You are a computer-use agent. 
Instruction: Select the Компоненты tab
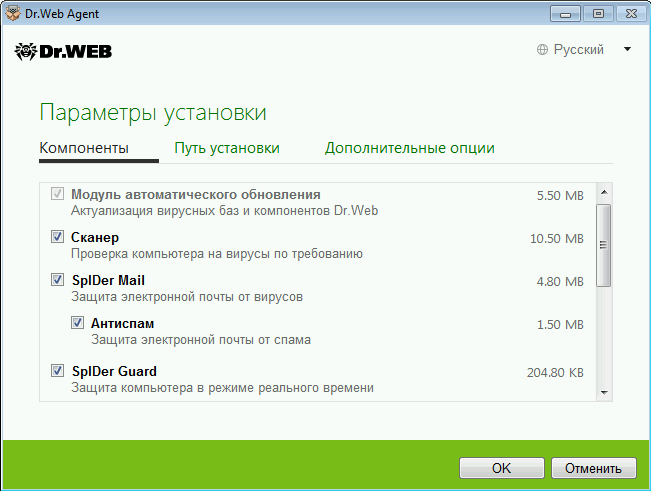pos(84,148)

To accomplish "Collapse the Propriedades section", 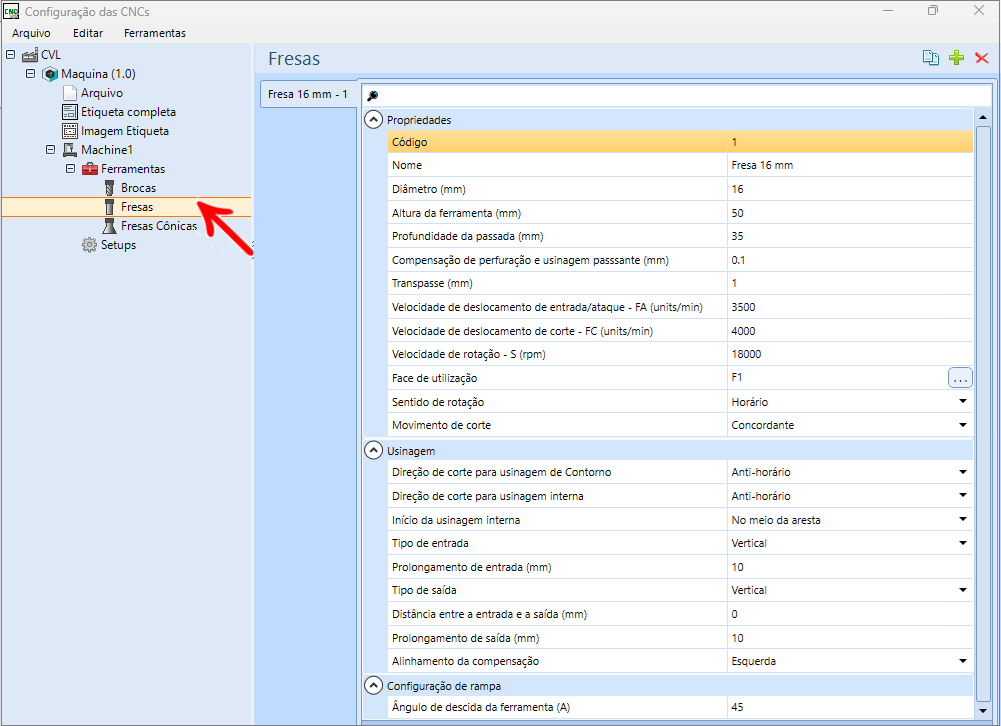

==

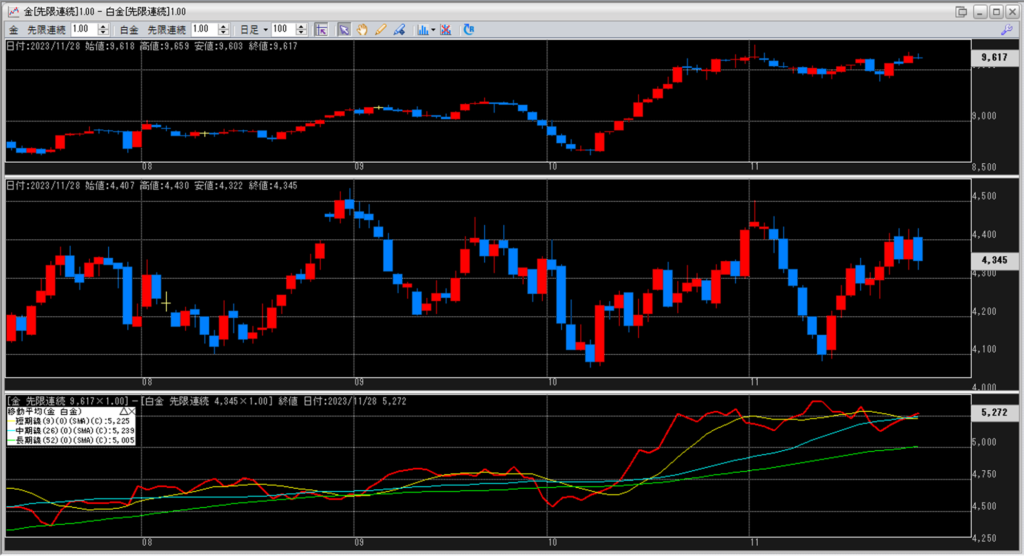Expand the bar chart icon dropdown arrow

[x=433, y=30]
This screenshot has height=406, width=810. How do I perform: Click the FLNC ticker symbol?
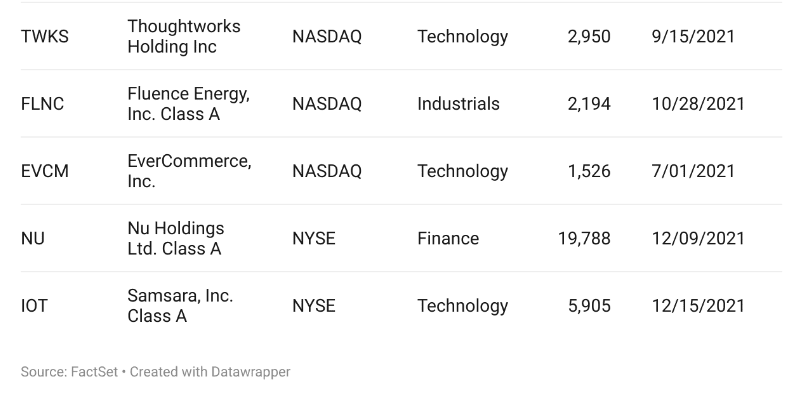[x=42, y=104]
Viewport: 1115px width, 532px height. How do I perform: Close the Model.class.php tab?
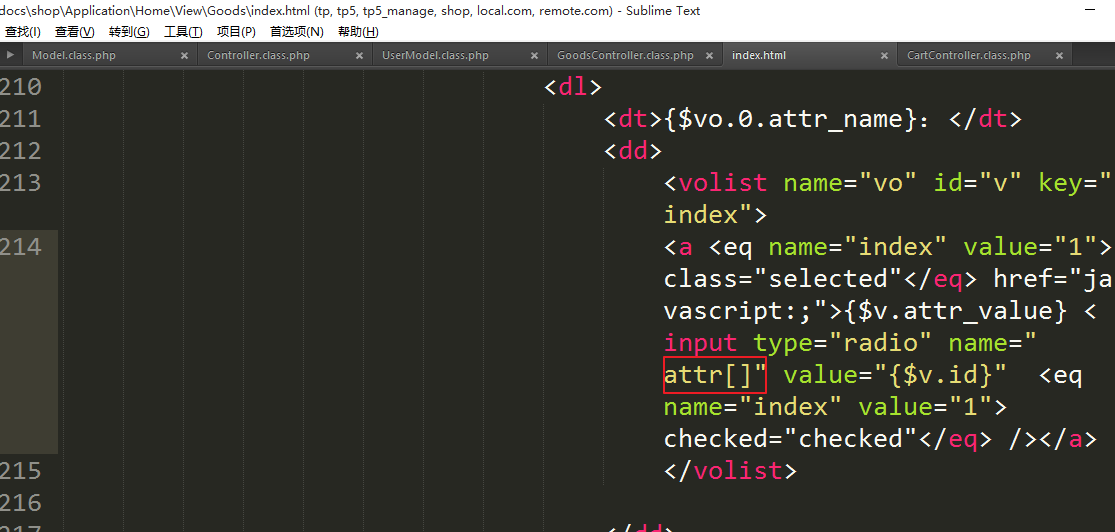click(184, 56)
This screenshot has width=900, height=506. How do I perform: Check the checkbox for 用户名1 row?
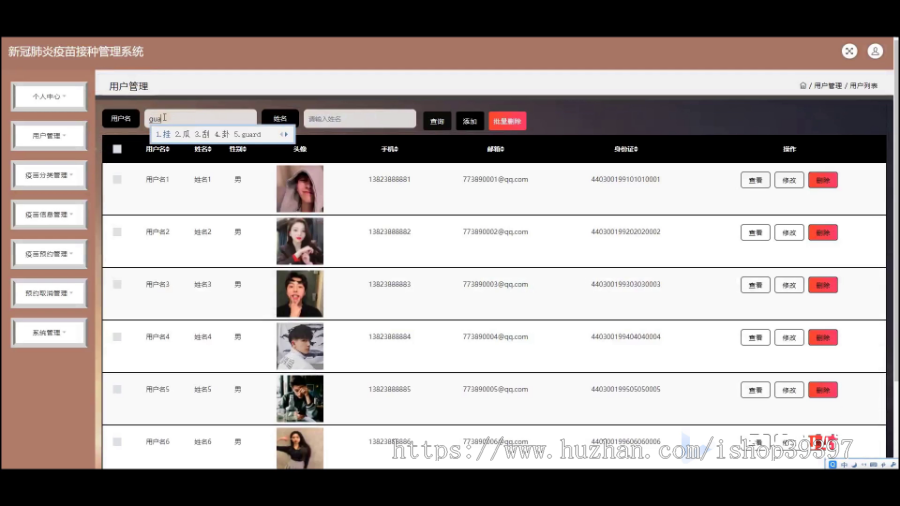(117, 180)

**SHORT TASK**
List each line of the listing above that contains the word "width", copying every such line in full.

**WRITTEN ANSWER**
This screenshot has height=406, width=810. How do I perform: Click the FLNC ticker symbol?
Viewport: 1115px width, 532px height. How do I perform: Close the Model.class.php tab?
This screenshot has width=900, height=506. How do I perform: Check the checkbox for 用户名1 row?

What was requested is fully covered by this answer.